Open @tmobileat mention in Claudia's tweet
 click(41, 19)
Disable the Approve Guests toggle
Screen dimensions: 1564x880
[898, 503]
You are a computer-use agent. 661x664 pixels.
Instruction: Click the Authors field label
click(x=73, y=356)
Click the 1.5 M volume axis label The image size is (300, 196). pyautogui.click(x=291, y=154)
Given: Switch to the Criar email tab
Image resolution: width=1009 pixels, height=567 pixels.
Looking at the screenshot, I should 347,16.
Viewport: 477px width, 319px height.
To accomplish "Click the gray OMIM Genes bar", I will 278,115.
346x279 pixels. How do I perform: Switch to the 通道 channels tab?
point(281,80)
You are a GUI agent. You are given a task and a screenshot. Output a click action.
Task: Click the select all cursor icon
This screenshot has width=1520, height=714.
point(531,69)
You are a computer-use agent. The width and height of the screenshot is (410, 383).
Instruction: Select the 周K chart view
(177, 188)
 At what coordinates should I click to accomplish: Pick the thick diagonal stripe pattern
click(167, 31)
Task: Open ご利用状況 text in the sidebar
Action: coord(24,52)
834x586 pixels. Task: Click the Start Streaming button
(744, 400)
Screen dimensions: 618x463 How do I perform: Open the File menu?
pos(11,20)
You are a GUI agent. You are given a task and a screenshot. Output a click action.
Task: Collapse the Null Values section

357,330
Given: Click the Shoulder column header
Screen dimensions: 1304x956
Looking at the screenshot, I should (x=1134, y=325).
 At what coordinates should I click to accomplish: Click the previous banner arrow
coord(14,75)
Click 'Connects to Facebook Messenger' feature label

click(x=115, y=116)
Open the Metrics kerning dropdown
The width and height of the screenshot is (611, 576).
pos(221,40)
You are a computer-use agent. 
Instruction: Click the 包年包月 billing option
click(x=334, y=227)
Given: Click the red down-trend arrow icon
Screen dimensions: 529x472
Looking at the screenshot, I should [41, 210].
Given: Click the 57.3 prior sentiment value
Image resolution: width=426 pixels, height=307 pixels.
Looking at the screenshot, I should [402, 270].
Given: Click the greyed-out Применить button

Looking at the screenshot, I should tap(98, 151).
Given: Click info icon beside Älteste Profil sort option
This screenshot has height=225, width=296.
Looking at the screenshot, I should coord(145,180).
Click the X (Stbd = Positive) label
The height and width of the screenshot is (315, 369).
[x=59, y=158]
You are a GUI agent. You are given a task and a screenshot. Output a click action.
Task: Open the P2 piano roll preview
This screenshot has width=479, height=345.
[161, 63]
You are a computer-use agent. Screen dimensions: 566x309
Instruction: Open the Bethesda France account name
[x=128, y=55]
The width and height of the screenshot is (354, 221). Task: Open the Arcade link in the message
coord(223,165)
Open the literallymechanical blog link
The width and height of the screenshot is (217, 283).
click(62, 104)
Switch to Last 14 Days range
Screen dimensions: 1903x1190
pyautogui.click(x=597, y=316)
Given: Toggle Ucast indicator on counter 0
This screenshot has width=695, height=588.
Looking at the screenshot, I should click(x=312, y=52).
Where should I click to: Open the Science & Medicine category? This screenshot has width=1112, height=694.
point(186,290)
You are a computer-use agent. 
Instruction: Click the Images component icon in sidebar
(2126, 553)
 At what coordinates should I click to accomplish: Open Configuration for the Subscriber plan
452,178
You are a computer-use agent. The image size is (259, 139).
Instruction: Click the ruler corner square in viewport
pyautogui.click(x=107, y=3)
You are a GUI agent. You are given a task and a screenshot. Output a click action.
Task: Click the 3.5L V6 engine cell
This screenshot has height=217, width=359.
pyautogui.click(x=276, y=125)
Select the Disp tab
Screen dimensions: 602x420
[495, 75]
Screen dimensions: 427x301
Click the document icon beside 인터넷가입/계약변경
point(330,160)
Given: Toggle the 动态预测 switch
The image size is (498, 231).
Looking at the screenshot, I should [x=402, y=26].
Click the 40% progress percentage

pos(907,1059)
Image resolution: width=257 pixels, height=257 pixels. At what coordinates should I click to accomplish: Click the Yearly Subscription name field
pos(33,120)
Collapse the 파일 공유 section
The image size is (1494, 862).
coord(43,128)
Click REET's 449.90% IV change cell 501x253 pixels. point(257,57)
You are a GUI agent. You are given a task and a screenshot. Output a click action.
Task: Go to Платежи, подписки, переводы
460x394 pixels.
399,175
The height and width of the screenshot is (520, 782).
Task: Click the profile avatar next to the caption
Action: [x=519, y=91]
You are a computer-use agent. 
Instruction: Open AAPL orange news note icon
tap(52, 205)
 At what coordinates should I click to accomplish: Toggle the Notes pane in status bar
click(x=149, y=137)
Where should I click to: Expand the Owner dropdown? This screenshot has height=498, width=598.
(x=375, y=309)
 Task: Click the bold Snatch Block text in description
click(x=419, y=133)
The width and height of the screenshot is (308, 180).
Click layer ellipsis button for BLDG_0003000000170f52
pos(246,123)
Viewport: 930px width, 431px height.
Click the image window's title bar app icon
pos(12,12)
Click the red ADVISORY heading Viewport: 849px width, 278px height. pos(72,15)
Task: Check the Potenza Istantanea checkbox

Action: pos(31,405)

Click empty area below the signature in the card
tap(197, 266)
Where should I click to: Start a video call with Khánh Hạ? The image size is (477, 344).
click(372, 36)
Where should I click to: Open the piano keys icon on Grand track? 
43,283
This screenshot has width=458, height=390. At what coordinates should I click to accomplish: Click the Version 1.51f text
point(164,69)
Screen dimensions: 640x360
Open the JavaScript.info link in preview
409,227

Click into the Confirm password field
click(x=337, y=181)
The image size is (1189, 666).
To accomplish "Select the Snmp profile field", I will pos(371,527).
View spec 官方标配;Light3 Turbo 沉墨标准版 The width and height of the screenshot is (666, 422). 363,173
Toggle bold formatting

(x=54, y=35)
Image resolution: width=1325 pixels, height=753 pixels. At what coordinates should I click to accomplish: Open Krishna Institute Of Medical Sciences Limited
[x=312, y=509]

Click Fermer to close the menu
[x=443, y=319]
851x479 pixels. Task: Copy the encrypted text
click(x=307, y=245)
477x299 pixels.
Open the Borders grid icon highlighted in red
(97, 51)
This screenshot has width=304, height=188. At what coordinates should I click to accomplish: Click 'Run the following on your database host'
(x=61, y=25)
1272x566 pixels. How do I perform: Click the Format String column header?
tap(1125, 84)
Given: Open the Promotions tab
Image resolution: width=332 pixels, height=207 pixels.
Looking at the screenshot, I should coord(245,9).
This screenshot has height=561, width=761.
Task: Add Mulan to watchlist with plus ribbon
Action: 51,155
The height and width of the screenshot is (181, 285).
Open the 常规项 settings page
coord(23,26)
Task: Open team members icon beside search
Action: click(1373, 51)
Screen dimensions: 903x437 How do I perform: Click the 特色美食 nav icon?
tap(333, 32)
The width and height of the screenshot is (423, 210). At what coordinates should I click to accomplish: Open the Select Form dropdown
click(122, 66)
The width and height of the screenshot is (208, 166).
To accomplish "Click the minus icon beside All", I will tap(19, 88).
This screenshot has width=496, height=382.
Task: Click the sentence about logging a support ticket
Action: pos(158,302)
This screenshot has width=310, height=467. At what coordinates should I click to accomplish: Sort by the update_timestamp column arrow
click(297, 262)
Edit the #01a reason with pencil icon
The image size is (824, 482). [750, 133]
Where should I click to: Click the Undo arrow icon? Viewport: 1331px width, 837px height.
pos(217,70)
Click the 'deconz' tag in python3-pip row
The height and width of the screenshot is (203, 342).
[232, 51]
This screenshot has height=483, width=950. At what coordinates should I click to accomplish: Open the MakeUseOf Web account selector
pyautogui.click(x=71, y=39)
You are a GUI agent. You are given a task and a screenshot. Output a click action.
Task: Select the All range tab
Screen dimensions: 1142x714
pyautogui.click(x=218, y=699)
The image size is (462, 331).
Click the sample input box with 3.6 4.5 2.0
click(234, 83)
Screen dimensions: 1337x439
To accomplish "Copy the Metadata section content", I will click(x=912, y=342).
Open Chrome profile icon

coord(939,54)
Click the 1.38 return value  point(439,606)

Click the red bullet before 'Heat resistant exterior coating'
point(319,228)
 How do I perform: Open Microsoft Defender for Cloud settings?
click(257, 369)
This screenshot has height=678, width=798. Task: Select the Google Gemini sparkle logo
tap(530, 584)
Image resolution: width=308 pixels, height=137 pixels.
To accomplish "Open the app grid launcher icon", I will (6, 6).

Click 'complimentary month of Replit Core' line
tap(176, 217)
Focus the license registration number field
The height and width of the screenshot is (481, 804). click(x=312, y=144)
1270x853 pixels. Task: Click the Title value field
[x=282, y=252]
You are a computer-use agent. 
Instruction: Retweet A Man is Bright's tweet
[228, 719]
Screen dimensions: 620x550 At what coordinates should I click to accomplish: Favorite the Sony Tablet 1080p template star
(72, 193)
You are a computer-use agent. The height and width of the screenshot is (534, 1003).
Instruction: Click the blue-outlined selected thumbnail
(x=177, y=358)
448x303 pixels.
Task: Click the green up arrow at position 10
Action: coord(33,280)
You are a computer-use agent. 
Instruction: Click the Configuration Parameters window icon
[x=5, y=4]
|---|
WHAT IS NEEDED:
Using the entries, return every line where the word "cell" can be found.

WRITTEN RESPONSE:
Task: Click the 3.5L V6 engine cell
Click REET's 449.90% IV change cell 501x253 pixels. point(257,57)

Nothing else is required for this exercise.